----- DATA IN THIS EXERCISE

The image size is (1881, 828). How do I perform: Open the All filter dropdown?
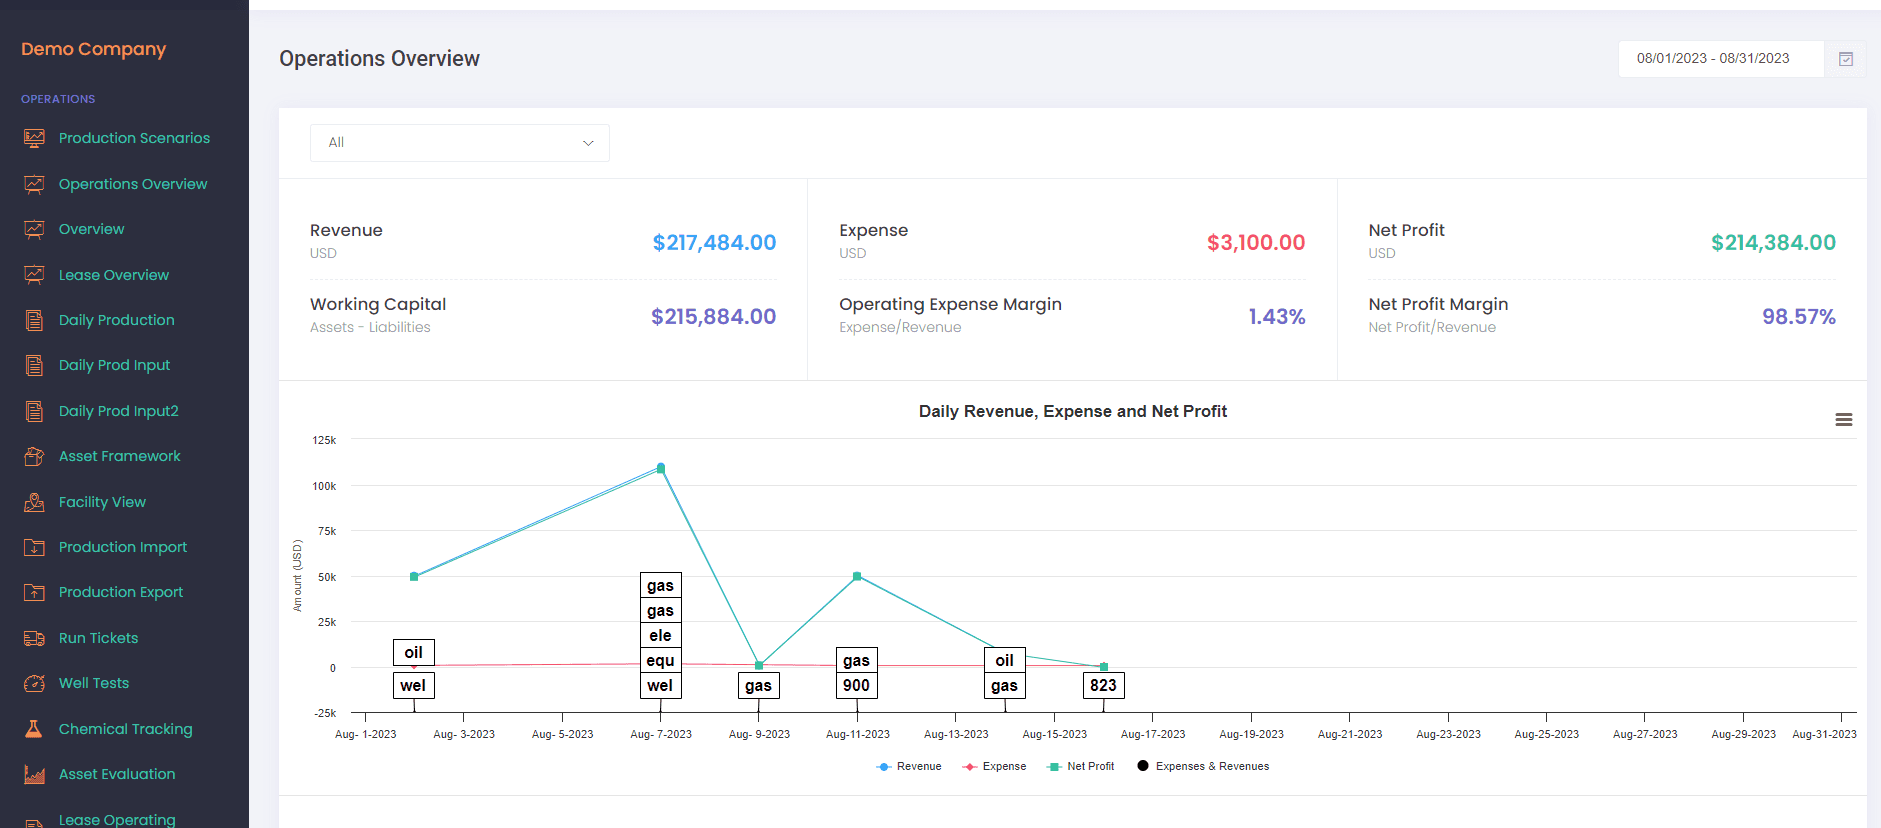[459, 143]
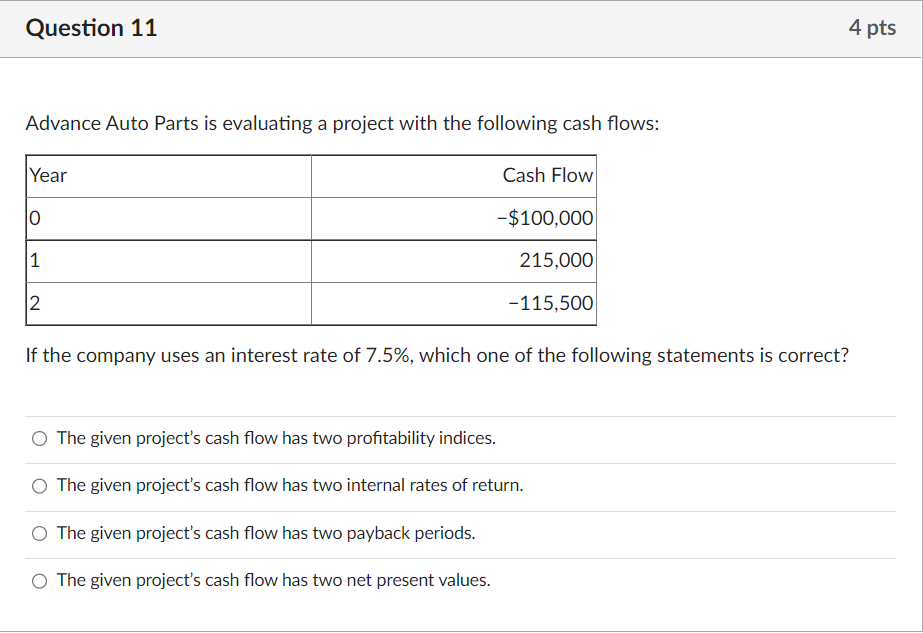Pick the two net present values radio button
The width and height of the screenshot is (923, 633).
coord(39,581)
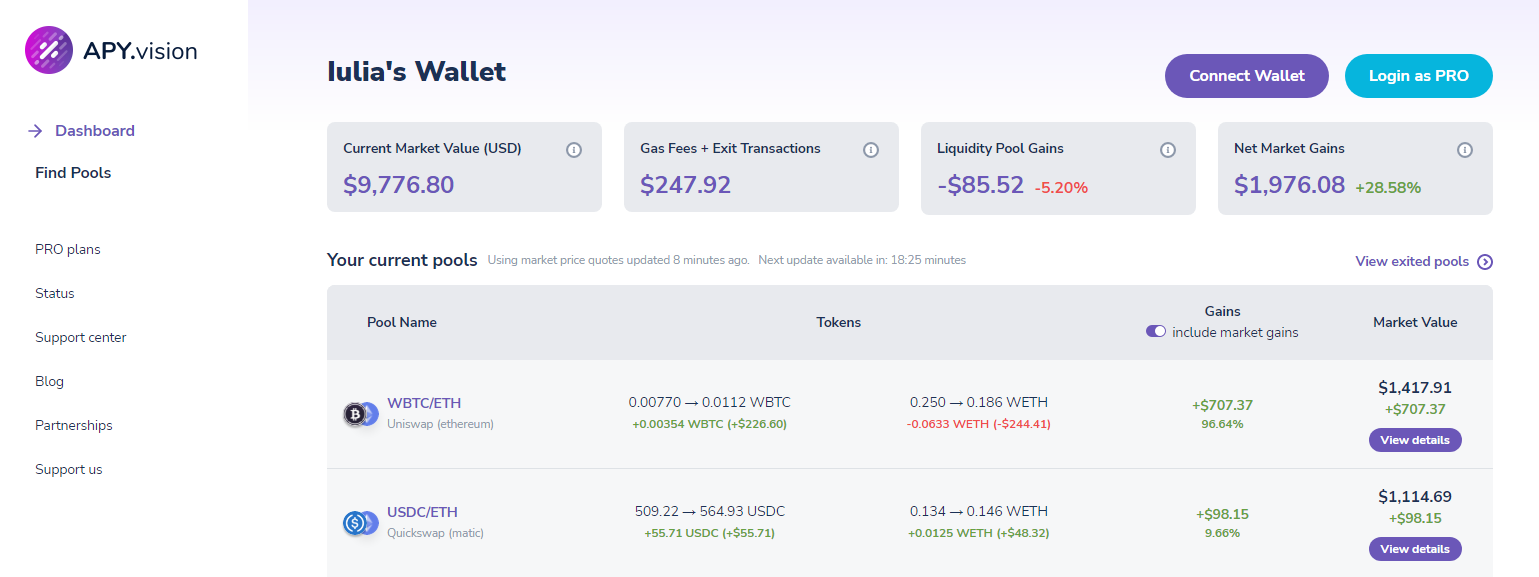
Task: Click the USDC/ETH pool token icon
Action: [x=360, y=522]
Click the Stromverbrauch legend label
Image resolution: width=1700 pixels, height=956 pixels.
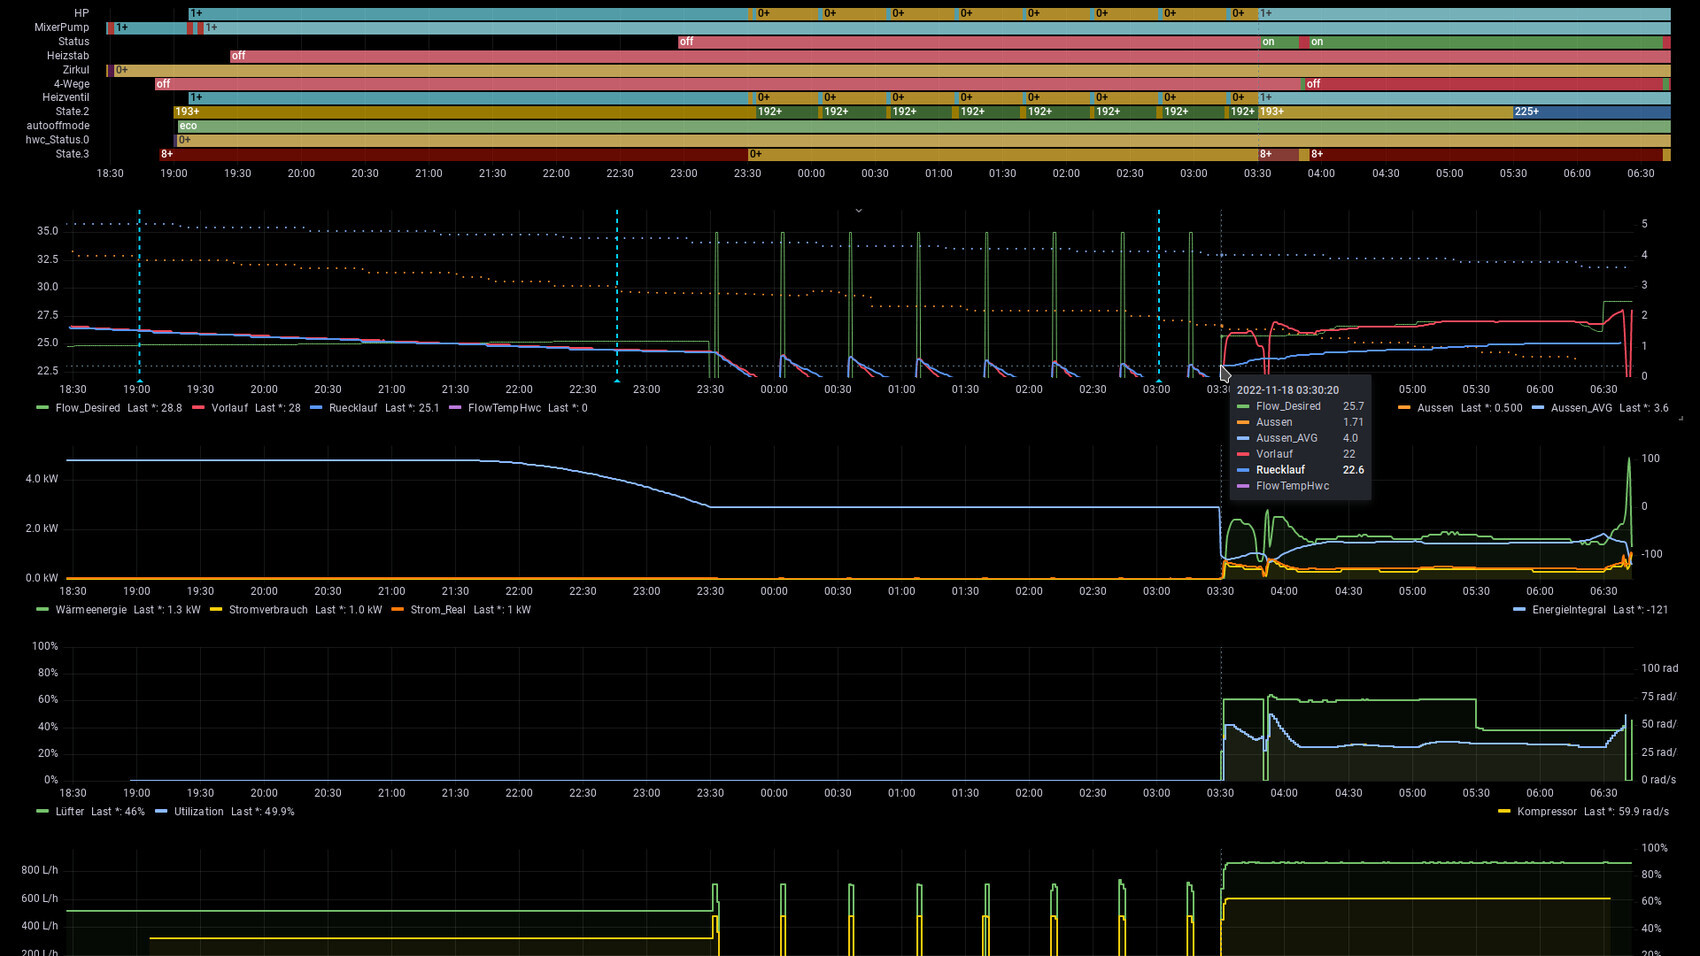point(268,610)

----------

• **TO DO**: Transcribe each line above verbatim, with the pictures left out.

• **EXERCISE RESPONSE**:
The image size is (1881, 828). How do I perform: Open the All filter dropdown?
[459, 143]
Pick the two net present values radio button
The width and height of the screenshot is (923, 633).
coord(39,581)
Task: Click the USDC/ETH pool token icon
Action: [x=360, y=522]
Click the Stromverbrauch legend label
Image resolution: width=1700 pixels, height=956 pixels.
point(268,610)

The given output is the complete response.